With the rapid development and complex challenges of chemical substances, new drug synthesis pathways are usually the most effective.259808-67-8,1-Boc-3,3-Dimethylpiperazine,as a common compound, the synthetic route is as follows.
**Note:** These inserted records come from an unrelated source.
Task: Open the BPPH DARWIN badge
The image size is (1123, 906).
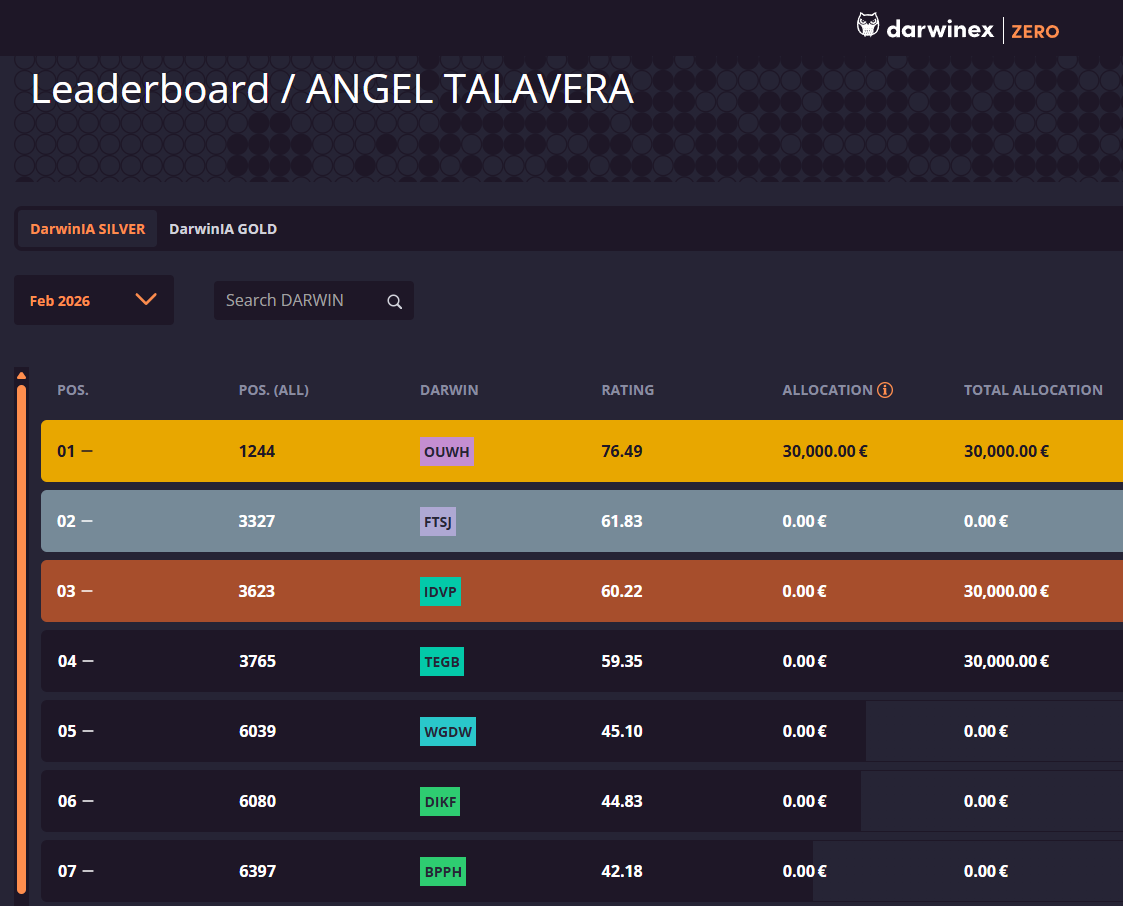Action: click(x=443, y=872)
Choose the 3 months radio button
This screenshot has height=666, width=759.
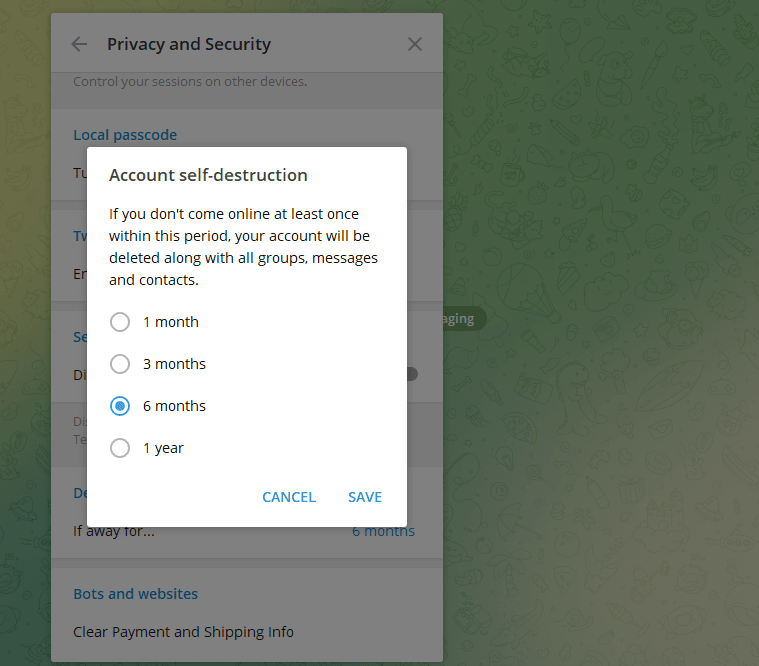[x=120, y=364]
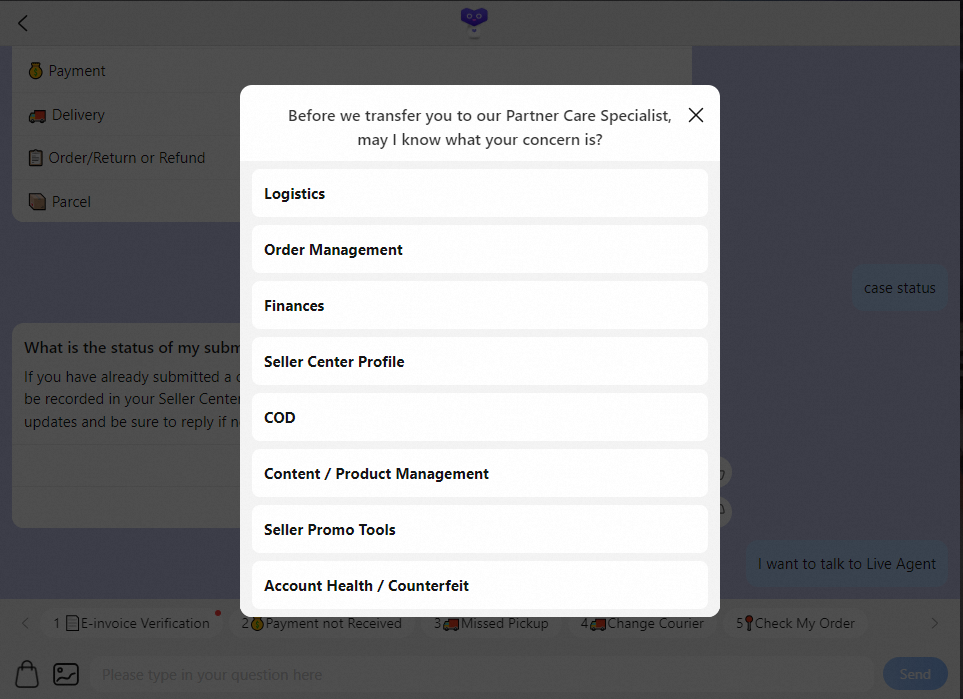Click E-invoice Verification quick reply
Image resolution: width=963 pixels, height=699 pixels.
135,623
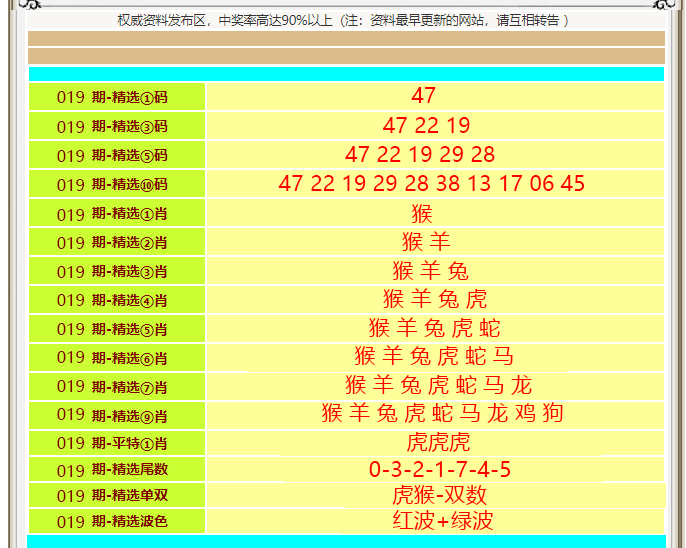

tert-butyl 3,3-dimethylpiperazine-1-carboxylate (19.90 g, 92.86 mmol) and (2,2- dimethylpiperazin-1-yl)methanone hydrochloride (Intermediate C) (27.87 g, 84.60 mmol) are dissolved in DMF (300 mL) before HATU (35.45 g, 93.23 mmol) and DIPEA (27.72 g, 37.36 mL, 214.5 mmol) are added. The solution is stirred at room temperature for 3h, and then water is added dropwise. The aq. phase is extracted three times with EtOAc. The combined organic phase is washed with water and brine. The organic phase is then dried over Na2SO4, filtered and the filtrate evaporated under reduced pressure. The crude product is purified passing through a pad of silica gel (25%-33% EtOAc/hexanes affording the title product (34.28 g, 91% yield) as a yellow orange foamy solid, which is used directly in the next step. 1H NMR (400 MHz, Chloroform-d) 6 7.34 (s, 1H), 7.06 (s, 1H), 3.84 (dd, J = 6.6, 4.8 Hz, 2H), 3.67 – 3.45 (m, 4H), 2.71 (tt, J = 10.3, 5.5 Hz, 1H), 1.85 – 1.77 (m, 4H), 1.77 – 1.71 (m, 1H), 1.57 – 1.51 (m, 2H), 1.49 (s, 9H), 1.49 (s, 9H), 1.43- 1.31 (m, 3H), 1.01 (s, 3H), 0.97 (s, 3H). ESI-MS m/z calc. 525.3567, found 526.61 (M+1) Retention time: 3.15 minutes using method A.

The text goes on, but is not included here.